Against one wall, a Raeburn stove filled the room with warmth and a delicious smell of cooking. Mr Veron took a casserole dish from the oven, and served from it into two large bowls, which he set on the table. From a cupboard, he produced an opened bottle of red wine, two glasses and a basket of sliced bread.

The meal was chicken, in a rich dark sauce that tasted unfamiliar but delicious to Susan. Her only previous encounter with wine had been at Christmas lunch at home, where a single glass of sickly-sweet German wine had been served with the obligatory turkey, her mother reminding her that, at seventeen, she should not be drinking alcohol at all. The wine that Mr Veron served was smooth and earthy, and went beautifully with the casseroled bird. She felt remarkably grown up.

As they ate, Mr Veron spoke brightly, with an almost youthful good humour.

‘My parents were both rather ashamed of me,’ he said. ‘They hoped that I would become a lawyer or a doctor, or perhaps would make my way in business and build a great trading empire. Unfortunately, my chances of studying were interrupted by the Great War. I enlisted as a private soldier in 1916. I pretended to be older than I actually was, and managed to stay alive until I was demobilised in 1920. By then I was no longer suited for the academic life. Instead, I took myself off to Paris, with the intention of becoming a writer.
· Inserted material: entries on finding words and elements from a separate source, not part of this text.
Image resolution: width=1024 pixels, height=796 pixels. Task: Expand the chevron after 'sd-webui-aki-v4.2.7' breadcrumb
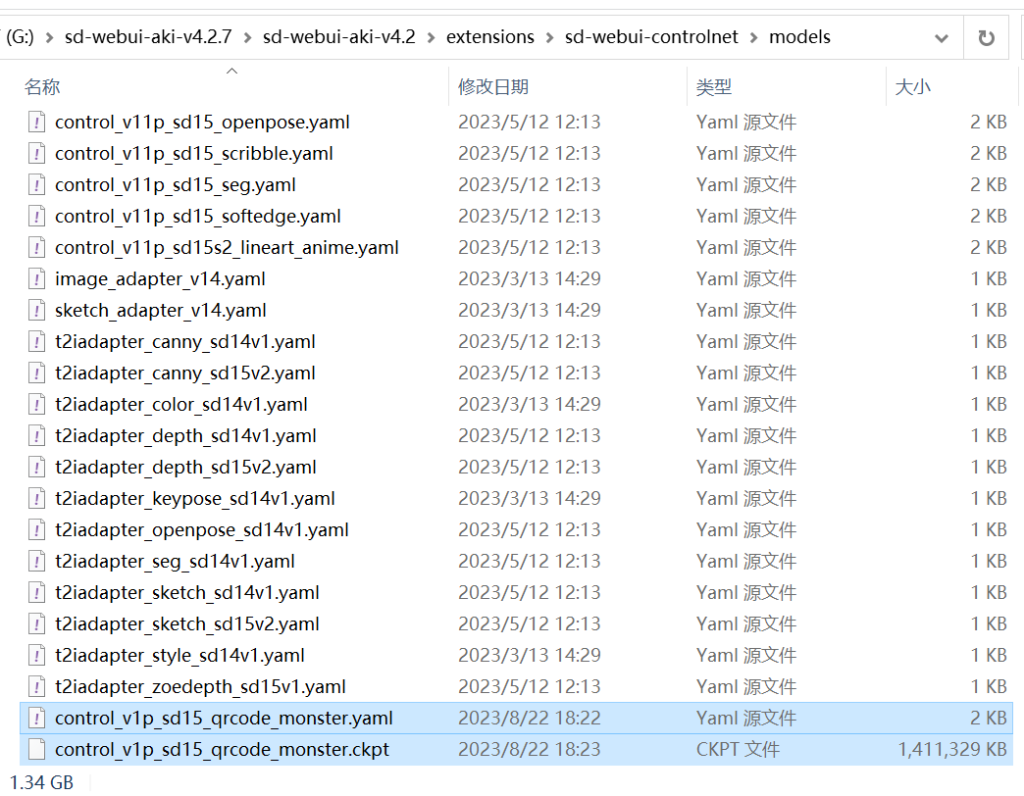coord(247,38)
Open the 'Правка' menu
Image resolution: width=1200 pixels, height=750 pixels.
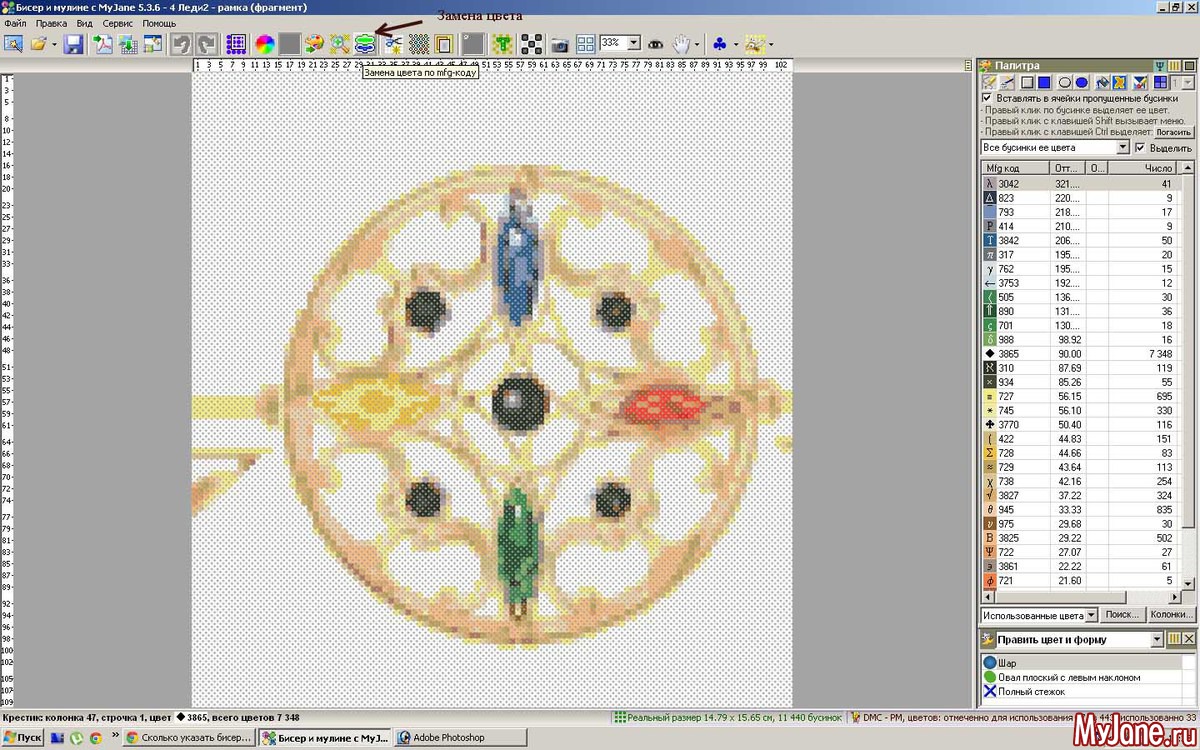[51, 23]
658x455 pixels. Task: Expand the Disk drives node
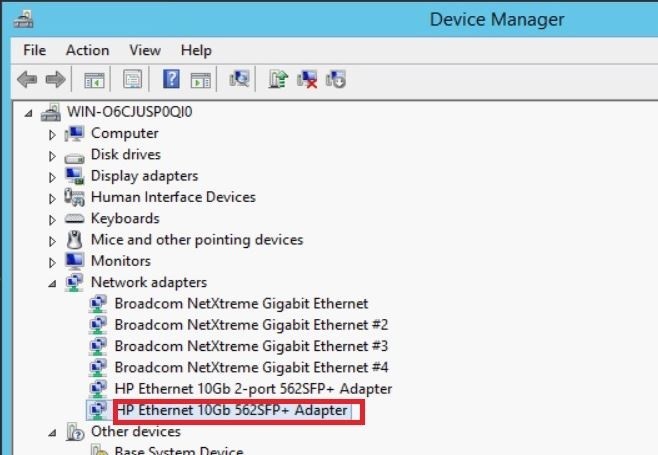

‘I didn’t want to be dependent on my parents, so I took lodgings and worked in a café. It was cheap to live in Paris after the war, if you were able to put up with spartan living conditions, and didn’t mind hard work. The city was alive with writers and artists, all celebrating that the war was over, and that they had survived. I’m sure you have come across references in your studies to the writers who gathered there in the 1920s. There were so many. Sadly, a large number of them, like me, discovered that the desire to be a writer is not sufficient if it is accompanied by a lack of genuine talent.’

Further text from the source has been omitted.